Volume 14, Number 2, 2000
Page(s) 173 - 190
DOI https://doi.org/10.1051/ejess:2000116
DOI: 10.1051/ejess:2000116

European Journal of Economic and Social Systems 14 N$^\circ$ 2 (2000) pp. 173-190

Organisational learning and the organisational link: The problem of conflict, political equilibrium and truce

Pierre André Mangolte

CREI -- Université Paris-Nord, Avenue Jean-Baptiste Clément, 93430 Villetaneuse, France.

Abstract:

This article addresses the issue of organisational learning. The starting point for the analysis is the definition of organisational learning proposed by Levitt and March (1988) in terms of the transformation of an organisation's routines.
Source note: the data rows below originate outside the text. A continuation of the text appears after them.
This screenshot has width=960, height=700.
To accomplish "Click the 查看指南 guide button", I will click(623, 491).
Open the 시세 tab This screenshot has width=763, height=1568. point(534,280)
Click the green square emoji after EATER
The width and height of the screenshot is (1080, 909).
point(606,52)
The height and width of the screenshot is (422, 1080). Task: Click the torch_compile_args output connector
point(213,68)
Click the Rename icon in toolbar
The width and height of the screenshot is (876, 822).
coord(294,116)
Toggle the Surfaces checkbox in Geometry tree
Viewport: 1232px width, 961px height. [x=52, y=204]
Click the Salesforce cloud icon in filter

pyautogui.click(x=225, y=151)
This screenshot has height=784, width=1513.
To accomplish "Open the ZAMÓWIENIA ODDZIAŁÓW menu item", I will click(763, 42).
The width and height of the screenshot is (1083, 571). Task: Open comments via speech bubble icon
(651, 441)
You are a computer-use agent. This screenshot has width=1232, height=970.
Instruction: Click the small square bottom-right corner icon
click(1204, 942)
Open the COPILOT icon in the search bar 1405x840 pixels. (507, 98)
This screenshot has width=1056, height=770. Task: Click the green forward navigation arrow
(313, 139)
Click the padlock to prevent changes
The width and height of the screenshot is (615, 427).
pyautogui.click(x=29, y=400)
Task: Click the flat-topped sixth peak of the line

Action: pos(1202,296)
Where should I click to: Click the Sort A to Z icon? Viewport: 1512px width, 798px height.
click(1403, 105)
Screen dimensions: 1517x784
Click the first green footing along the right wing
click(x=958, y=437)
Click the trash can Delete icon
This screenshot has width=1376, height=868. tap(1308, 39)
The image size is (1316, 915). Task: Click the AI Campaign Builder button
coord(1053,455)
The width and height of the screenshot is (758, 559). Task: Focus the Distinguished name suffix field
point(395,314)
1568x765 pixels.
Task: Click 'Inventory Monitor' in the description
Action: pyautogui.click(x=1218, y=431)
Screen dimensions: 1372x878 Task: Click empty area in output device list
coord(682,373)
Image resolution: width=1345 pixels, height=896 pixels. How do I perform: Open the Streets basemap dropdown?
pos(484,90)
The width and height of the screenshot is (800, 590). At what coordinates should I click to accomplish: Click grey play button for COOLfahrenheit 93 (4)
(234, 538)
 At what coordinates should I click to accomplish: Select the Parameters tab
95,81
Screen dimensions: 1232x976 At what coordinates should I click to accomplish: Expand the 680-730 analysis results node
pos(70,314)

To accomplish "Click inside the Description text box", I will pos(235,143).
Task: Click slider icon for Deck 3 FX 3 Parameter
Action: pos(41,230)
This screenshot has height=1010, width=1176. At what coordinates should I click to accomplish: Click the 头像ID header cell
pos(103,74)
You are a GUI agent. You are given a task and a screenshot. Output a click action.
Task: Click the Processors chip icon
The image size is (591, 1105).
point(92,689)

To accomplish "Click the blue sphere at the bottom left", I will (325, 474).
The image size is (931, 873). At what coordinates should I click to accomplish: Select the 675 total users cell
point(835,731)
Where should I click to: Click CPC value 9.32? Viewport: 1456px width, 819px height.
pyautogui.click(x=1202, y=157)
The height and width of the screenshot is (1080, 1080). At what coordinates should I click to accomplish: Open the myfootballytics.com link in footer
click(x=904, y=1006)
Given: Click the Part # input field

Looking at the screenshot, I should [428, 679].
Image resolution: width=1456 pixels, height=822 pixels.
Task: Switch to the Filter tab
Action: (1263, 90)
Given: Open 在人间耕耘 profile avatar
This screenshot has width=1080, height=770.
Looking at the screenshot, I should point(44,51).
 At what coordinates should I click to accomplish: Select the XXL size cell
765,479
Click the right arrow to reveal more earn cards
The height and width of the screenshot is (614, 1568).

This definition leads to a focus on the `organisational link' or the way in which individual routines and various learning processes are coordinated, thus assuring a degree of organisational coherence. In comparing the different organisational theories of Simon (1947), March and Simon (1958), Cyert and March (1963) and Nelson and Winter (1982), it is demonstrated that those authors that place primary emphasis on the organisation as an processor of information tend to downplay the importance of the social, relational and political dimensions of organisation behaviour. Recognition of the dual nature of the organisational link and of the importance of political determinants leads to the conclusion that individual processes of learning and inference should to be analytically distinguished from `learning' in the sense of a transformation in the organisationís routines.


Keywords: Organisational learning, organisational theory, firm, coordination.